Les intentions de vote du NPD dépassent toujours celles du Parti vert, mais certains observateurs politiques se demandent ouvertement si Mme May et les verts pourraient nuire à la réélection du premier ministre Justin Trudeau.

« Je commence à penser que la principale menace de Justin Trudeau est Elizabeth May, et pas Jagmeet Singh », a écrit sur Twitter David Coletto, président et chef de la direction d'Abacus Data, il y a quelques semaines.

Les verts ont encore des intentions de vote relativement modestes, oscillant entre sept et 8 %, a indiqué M. Coletto.

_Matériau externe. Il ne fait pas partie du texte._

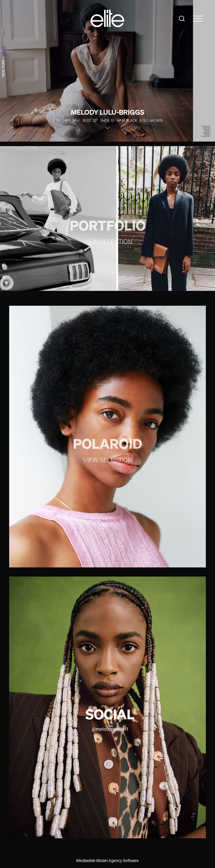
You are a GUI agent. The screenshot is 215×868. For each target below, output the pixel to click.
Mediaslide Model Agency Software (107, 860)
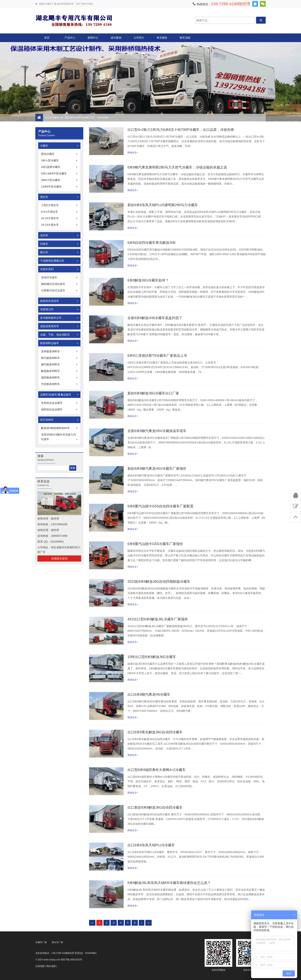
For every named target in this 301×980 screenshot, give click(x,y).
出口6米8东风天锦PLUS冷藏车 (151, 845)
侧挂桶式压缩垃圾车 (59, 284)
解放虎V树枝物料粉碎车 (59, 428)
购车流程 (185, 38)
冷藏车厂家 (41, 942)
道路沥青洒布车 (59, 326)
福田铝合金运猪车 (59, 409)
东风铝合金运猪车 (59, 403)
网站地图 (51, 966)
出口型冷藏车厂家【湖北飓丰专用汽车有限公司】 (74, 20)
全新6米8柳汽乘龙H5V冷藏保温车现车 (157, 431)
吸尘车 (59, 252)
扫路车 (59, 244)
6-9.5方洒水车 (59, 212)
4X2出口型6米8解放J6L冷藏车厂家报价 (157, 619)
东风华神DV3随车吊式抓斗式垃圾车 (59, 437)
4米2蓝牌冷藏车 (59, 167)
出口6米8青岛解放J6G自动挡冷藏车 (155, 732)
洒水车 (59, 197)
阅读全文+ (133, 153)
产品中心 (70, 39)
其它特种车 (59, 420)
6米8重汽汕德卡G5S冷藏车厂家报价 (155, 544)
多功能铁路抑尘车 (59, 318)
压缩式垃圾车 (59, 277)
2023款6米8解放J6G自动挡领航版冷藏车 (159, 582)
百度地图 (40, 966)
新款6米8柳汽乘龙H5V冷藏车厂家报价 (157, 469)
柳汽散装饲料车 (59, 364)
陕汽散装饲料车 (59, 358)
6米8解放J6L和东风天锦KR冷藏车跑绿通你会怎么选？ (169, 883)
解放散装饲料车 (59, 371)
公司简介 (139, 38)
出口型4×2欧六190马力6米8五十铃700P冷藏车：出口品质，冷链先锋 (181, 130)
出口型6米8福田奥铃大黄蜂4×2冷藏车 (156, 770)
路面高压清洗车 (59, 301)
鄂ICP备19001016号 (71, 959)
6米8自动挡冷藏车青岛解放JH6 (151, 243)
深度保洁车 (59, 309)
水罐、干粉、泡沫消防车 (59, 335)
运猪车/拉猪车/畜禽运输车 (59, 395)
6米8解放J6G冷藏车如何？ (148, 280)
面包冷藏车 (59, 154)
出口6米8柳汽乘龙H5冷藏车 (149, 695)
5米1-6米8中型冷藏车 (59, 173)
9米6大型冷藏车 (59, 180)
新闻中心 (93, 38)
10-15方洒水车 (59, 218)
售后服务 (162, 38)
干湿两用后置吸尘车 (59, 261)
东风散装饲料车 (59, 352)
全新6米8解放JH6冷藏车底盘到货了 (155, 318)
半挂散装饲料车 (59, 384)
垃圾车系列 (59, 269)
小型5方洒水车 (59, 205)
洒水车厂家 (57, 942)
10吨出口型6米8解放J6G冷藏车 (152, 657)
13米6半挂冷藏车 (59, 186)
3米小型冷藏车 (59, 161)
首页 (47, 38)
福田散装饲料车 (59, 377)
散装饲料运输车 (59, 343)
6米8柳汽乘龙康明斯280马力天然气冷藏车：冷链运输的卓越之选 (177, 167)
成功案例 (116, 38)
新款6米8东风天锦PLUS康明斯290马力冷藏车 (163, 205)
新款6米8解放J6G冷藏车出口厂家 (153, 393)
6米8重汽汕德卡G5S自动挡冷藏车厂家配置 (160, 506)
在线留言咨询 (59, 558)
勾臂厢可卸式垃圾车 (59, 290)
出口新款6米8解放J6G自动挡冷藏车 (155, 807)
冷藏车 (59, 146)
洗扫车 (59, 235)
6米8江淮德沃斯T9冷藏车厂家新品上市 (157, 356)
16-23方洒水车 (59, 225)
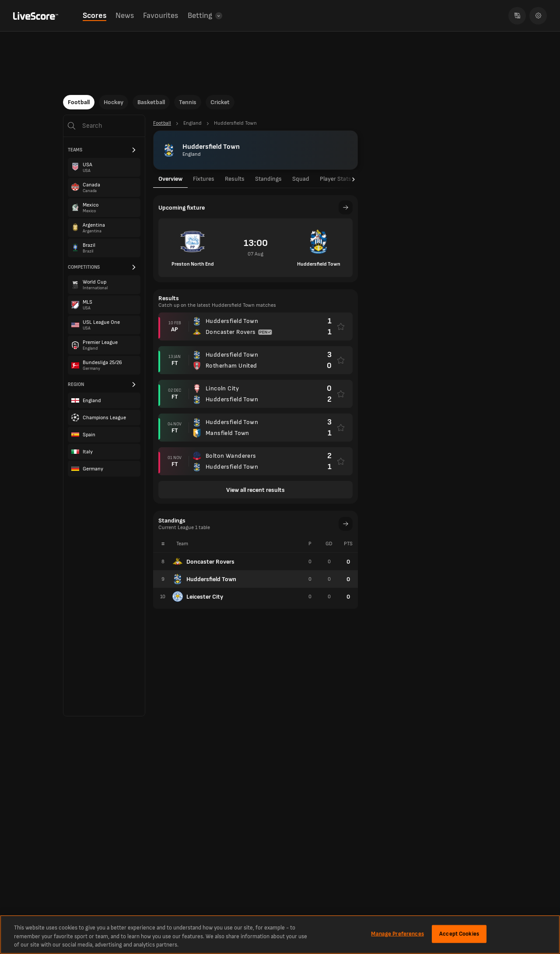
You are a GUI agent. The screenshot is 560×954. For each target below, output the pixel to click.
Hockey (113, 102)
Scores (94, 15)
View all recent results (256, 490)
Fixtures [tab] (203, 179)
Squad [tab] (301, 179)
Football (79, 102)
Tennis (188, 102)
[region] (280, 934)
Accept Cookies (459, 933)
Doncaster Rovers (203, 561)
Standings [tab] (268, 179)
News (125, 15)
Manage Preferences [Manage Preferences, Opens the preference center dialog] (397, 933)
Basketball (151, 102)
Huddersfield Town (204, 579)
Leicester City (198, 596)
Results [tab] (234, 179)
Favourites (161, 15)
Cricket (220, 102)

Or, rappelle-t-il, plus du tiers des Canadiens sont ouverts à voter pour le Parti vert, et l'un des enjeux clés de la prochaine campagne électorale sera l'environnement, le sujet préféré des verts.

« L'environnement est potentiellement propice à une percée des verts », a-t-il soutenu. Il a toutefois nuancé : « Cela ne signifie pas que ce sera le cas ».

Un parti à surveiller

Nik Nanos, fondateur de Nanos Research, ne croit pas que les verts remplaceront les néo-démocrates comme solution de rechange aux libéraux à gauche du spectre politique. Pour que cela arrive, dit-il, il faudrait que le NPD implose.

Mais le Parti vert pourrait représenter un vote « discret » lors des prochaines élections, alors que les Canadiens boudent les partis traditionnels.

« À partir de tous les chiffres que je surveille, je regarde les verts de plus près », a-t-il soutenu.

Selon lui, il est très probable que Mme May ait des collègues à la Chambre des communes après les élections d'octobre, qui pourraient provenir du Québec et de la Colombie-Britannique.

Elizabeth May espère que le vote stratégique ne prédomine pas comme en 2015, lorsque les progressistes voulaient à tout prix défaire les conservateurs.

Elle compte sur le nouveau parti de Maxime Bernier, le Parti populaire du Canada, pour grappiller des votes aux conservateurs et ce qui permettrait aux électeurs progressistes de voter avec leur coeur.

« Nous sommes excités de voir ce que 2019 nous réserve », a-t-elle conclu.